Intel’s new data centre group general manager, Diane Bryant, served as the company’s CIO for four years, so she can talk the talk with customers of any size or scope.
The conventional wisdom, of course, about all IT is that is only gets bigger or smaller (depending on what sector you’re talking about), faster (never slower), more capacious, lower-power, greener, simpler and easier to use.
“I think you start here by acknowledging that the demands on the data centre continue to grow,” Bryant told eWEEK in an interview on 6 March following Intel’s launch of its E5 processor line. “Some of the numbers are staggering, like the numbers of devices, all of those uses, 24/7—plus all the new uses, like that of the BMW car, which is constantly connected to a cloud, sending your email to you—it actually reads your email to you—and so on.
“So you have all these new usages, and they all require a back-end data centre infrastructure. If demand was flat, if just the world stopped, you could say, ‘Yeah, I’ve got a server, works fine, I’ll keep it for another four years. But the demands continue to grow, and the environment is changing, and virtualisation and security are fundamental pillars now in the enterprise that weren’t there, oh, five years ago.
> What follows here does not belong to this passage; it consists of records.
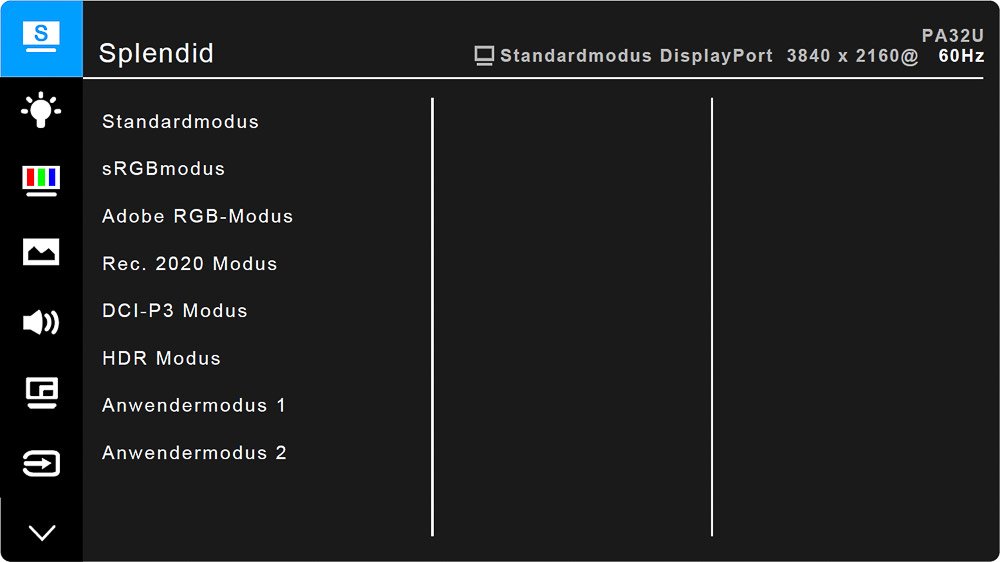Click the monitor icon beside Standardmodus DisplayPort
Image resolution: width=1000 pixels, height=562 pixels.
click(x=484, y=56)
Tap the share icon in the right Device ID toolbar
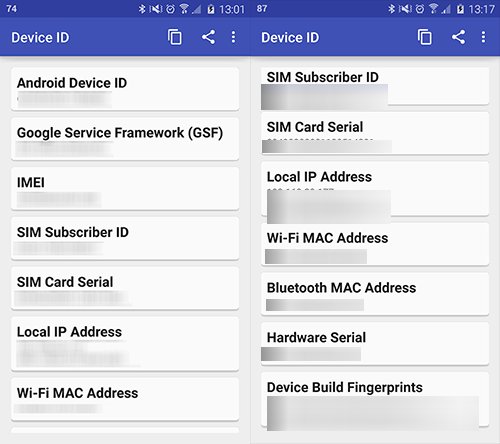This screenshot has height=444, width=500. 458,37
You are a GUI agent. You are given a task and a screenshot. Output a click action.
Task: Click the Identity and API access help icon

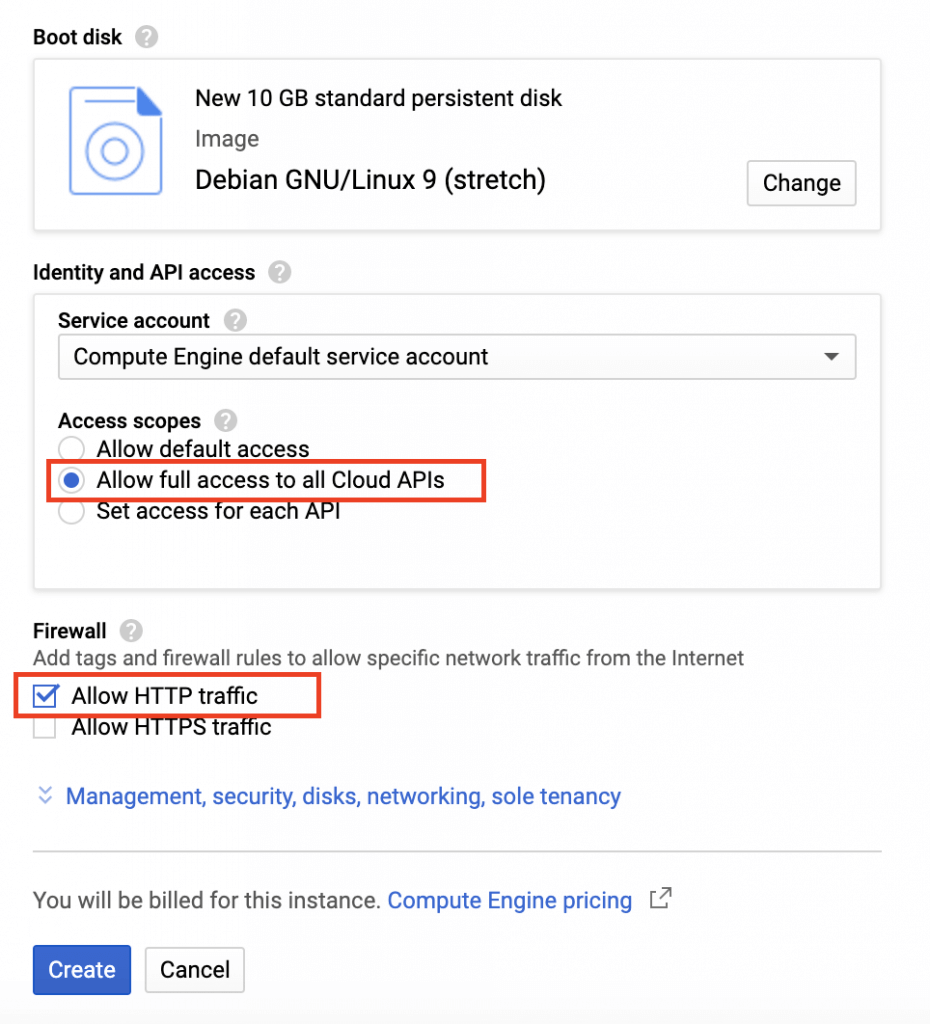pos(279,272)
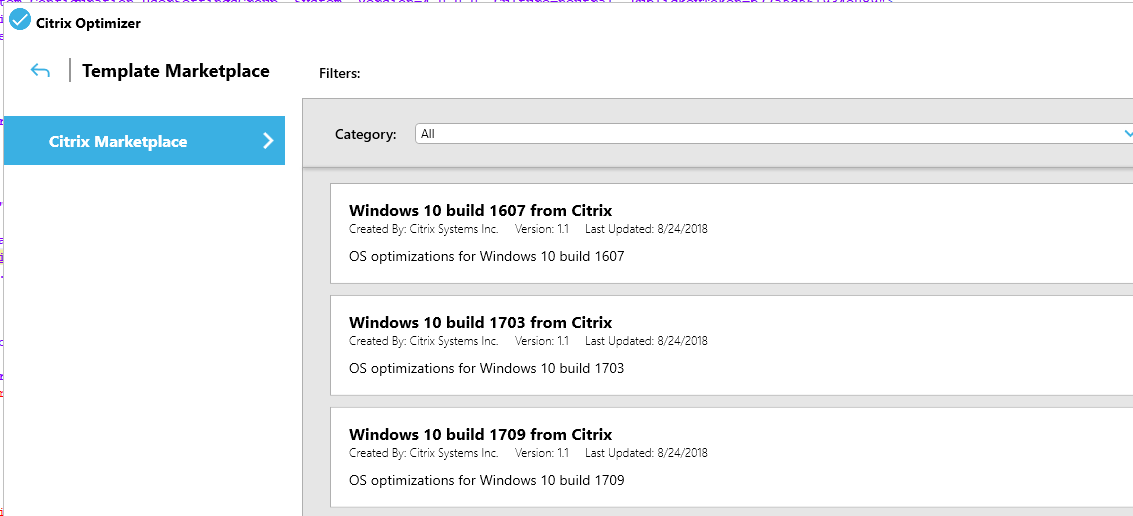Click the build 1703 OS optimizations description
This screenshot has width=1133, height=516.
coord(486,368)
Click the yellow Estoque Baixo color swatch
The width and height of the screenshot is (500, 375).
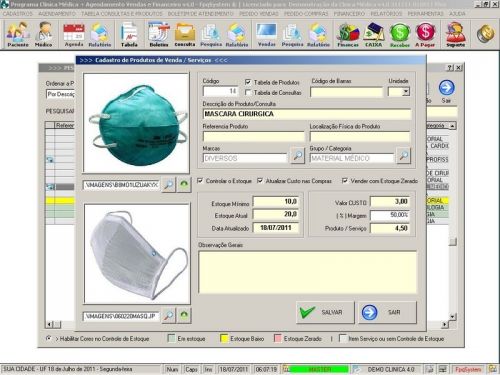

And you didn’t worry about it.”
When you look at the next-generation requirements for data centres, you need to look at such security measures as encryption for all documents, email, log data and other data streams, Bryant said.
“In the past, you couldn’t mandate that, the performance hit was too great,” Bryant said. “Now we can stop talking about it. We can encrypt, we can secure Intel IP, we can secure employee personally identifiable information, and so on.
“You have to look at how the world evolves every year. And you say, ‘Yeah, I love my old systems, my Xeon, but I need to grow consistent with the needs for increased security, increased performance, increased virtualisation.”
At the press conference, Bryant was asked about competitor AMD’s acquisition of rising and respected microserver maker SeaMicro, which gives AMD a leg up in the emerging smaller-server market for cloud—and standard—systems.
“We have a very robust and compelling road map for this [microserver] market, and we partner with Dell, Supermicro, NEC and Hitachi with others to be announced soon. We’ve been also collaborating extensively with HP on low-power servers and scale-out software research,” Bryant said.
“We just looked at SeaMicro’s fabric. There were very few people they didn’t shop their solution to. They came to us and asked if we would be interested in it, or in licensing the technology. We were not impressed, and we declined. Very soon after, we saw that our competitor bought it.”